Eventually everybody will see that this isn't the work of the greedy oil companies, - or the environmentalists - *or the government. *No, it's the fault of nearly 300 million in the US, (and increasingly Asia) driving big cars and SUVs, shipping a bazillion tons of consumer crap to all the big box stores to buy - *then throw away, or jetting strawberries halfway around the world to market, and expecting to extend this energy-intensive lifestyle to another billion+ earthlings all the while expecting an infinite supply of oil and gas to be there to power it.

It's akin to something somebody once said about the US: *"We can count on Americans to do [or believe] the right thing - after they have exhausted all the other possibilities."

The truth about oil is that the easy oil is gone. *People *need* to understand this and move away from all the tinfoil hat stuff, or they'll spend the rest of their lives in futility while they try to conduct their life affairs in a manner that just does not fit the new oil-constrained paradigm we are now entering.

hillsidedigger
05-11-2008, 06:47 AM
Roughly 800 billion barrels of oil has been produced and burned during the last century to put that 1.3 trillion barrels of proven extractable reserves in perspective.

Most of that 800 billion barrels was burned by only a couple of hundred million Americans.

Now, there are about 2 billion people in the world that can afford to use lots-o-oil.

40 years? Not really. Obviously, the easy oil was taken first. What remains will be increasingly difficult and expensive to bring to the consumer. I look for declining total production inspite of increasing demand with prices to reach such a level that few can afford it with the 1st. world people having no choice but to adapt to the lifestyle of 3rd. world people.

HockeyFan
05-12-2008, 03:35 PM
THe difference is that we have greater consumption worldwide than ever before; and in addition, we have more wars around the world than ever before, and it can sometimes be more difficult to move oil and other goods around while wars are going on.
Plus, there's just not enough refineries to turn all this oil into gasoline.
And then, of course, there is no government oversight of the oil companies that are willing to manipulate conditions in order to make bigger profits.
We just have a lot of things going on now that we never had before.

Olduvai
05-16-2008, 12:39 PM
http://ngm.nationalgeographic.com/2008/06/world-oil/roberts-text/1

World Oil
World oil demand is surging as supplies approach their limits.
By Paul Roberts
Photograph by Randy Olson
In 2000 a Saudi oil geologist named Sadad I. Al Husseini made a startling discovery.

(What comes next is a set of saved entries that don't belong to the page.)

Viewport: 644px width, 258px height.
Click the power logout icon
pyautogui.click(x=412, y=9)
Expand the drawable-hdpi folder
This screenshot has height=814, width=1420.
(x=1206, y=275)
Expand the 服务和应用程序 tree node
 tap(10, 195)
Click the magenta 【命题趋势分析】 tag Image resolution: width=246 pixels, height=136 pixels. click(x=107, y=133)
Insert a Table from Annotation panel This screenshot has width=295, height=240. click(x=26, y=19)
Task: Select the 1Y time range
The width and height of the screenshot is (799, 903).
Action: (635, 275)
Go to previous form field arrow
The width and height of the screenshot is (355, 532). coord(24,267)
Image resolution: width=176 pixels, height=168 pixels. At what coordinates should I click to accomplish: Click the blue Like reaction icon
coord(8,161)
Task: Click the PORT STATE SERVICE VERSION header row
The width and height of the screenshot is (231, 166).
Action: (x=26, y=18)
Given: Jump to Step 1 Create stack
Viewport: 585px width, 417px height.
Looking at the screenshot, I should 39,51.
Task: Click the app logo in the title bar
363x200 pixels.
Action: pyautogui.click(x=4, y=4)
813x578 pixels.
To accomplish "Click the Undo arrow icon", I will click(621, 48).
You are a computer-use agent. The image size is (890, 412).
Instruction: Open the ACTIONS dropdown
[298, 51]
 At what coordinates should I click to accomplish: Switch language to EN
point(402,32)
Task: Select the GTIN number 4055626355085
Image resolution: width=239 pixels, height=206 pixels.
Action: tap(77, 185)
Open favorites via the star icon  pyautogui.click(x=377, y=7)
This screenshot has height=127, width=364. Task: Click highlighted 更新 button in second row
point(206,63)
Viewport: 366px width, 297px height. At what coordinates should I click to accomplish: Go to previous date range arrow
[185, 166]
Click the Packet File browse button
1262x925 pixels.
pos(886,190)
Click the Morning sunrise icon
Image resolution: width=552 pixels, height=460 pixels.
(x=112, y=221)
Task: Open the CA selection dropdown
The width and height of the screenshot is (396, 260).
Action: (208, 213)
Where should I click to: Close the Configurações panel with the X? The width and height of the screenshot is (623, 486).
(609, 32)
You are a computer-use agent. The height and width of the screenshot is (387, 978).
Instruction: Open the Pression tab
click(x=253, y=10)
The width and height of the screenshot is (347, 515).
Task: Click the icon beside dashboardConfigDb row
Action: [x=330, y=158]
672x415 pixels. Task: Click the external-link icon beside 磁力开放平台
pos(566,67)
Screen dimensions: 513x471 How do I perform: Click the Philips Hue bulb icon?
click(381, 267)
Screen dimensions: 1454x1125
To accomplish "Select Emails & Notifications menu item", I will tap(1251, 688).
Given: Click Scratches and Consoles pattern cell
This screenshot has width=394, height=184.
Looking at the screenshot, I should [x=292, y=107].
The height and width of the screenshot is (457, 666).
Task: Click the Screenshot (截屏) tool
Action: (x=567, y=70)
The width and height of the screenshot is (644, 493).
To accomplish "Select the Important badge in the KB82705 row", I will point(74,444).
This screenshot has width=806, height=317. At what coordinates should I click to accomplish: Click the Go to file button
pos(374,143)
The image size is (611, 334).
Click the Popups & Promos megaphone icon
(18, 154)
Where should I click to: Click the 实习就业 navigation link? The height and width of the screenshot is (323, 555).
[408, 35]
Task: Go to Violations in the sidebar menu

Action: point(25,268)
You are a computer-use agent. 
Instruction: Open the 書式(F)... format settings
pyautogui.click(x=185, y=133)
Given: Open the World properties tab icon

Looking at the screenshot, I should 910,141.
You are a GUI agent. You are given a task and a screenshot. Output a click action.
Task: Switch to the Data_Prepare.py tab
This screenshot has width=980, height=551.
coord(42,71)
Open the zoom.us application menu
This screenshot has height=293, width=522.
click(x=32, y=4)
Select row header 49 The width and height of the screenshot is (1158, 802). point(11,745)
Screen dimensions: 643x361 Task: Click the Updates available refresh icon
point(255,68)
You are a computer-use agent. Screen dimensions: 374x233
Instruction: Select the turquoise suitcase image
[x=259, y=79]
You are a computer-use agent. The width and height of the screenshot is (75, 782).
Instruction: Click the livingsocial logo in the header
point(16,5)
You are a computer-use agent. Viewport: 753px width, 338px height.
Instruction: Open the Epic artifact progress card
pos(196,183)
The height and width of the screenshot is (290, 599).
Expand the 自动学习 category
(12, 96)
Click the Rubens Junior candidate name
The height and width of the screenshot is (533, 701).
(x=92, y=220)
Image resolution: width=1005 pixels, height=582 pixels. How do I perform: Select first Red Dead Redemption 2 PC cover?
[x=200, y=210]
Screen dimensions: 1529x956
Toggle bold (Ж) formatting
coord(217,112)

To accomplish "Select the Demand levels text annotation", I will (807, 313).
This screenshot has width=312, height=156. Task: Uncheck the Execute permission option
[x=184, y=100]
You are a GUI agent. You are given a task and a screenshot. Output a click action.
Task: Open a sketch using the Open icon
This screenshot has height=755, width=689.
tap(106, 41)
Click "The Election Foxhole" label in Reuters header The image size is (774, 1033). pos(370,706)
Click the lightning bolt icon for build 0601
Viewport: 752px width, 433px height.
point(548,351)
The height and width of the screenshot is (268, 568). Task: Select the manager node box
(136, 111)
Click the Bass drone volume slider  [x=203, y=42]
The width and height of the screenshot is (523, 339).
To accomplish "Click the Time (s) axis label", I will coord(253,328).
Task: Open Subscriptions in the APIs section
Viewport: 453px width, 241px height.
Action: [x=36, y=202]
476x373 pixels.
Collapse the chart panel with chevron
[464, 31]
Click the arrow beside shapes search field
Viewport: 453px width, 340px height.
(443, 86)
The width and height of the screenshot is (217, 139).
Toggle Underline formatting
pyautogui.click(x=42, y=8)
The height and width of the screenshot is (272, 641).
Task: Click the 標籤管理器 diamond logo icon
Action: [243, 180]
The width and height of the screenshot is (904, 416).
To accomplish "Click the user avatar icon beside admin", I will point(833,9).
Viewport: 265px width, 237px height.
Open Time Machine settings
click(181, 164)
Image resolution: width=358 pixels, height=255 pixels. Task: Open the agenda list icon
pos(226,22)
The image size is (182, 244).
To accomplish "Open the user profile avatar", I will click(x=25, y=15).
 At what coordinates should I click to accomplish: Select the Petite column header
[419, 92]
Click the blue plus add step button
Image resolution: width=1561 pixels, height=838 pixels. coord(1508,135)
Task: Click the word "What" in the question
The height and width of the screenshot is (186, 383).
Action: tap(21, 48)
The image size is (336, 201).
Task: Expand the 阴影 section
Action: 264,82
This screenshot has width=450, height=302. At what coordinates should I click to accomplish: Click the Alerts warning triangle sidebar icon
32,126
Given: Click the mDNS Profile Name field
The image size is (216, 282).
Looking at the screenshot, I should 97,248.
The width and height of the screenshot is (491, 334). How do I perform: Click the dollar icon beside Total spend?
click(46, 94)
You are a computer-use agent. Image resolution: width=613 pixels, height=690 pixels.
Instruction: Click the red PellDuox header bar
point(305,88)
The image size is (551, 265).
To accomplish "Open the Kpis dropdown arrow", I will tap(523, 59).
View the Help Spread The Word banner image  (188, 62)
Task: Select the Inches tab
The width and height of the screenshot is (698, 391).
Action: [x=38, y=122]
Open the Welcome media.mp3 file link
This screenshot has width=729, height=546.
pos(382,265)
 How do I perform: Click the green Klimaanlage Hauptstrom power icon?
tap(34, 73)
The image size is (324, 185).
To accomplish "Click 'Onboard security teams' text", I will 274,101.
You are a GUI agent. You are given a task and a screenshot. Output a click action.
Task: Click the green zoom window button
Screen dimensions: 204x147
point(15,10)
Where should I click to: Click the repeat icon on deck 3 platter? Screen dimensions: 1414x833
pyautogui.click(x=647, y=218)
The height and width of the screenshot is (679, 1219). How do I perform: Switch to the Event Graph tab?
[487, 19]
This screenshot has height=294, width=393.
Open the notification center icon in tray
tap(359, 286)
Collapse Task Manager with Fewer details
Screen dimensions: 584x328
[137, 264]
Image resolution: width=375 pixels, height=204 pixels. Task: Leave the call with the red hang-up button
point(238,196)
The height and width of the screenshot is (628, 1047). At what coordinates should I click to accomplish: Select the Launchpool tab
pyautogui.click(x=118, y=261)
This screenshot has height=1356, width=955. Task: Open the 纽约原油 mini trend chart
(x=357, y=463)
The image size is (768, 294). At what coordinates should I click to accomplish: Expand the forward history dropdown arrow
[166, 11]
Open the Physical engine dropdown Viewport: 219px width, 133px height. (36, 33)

Husseini, then head of exploration and production for the state-owned oil company, Saudi Aramco, had long been skeptical of the oil industry's upbeat forecasts for future production. Since the mid-1990s he had been studying data from the 250 or so major oil fields that produce most of the world's oil. He looked at how much crude remained in each one and how rapidly it was being depleted, then added all the new fields that oil companies hoped to bring on line in coming decades. When he tallied the numbers, Husseini says he realized that many oil experts "were either misreading the global reserves and oil-production data or obfuscating it."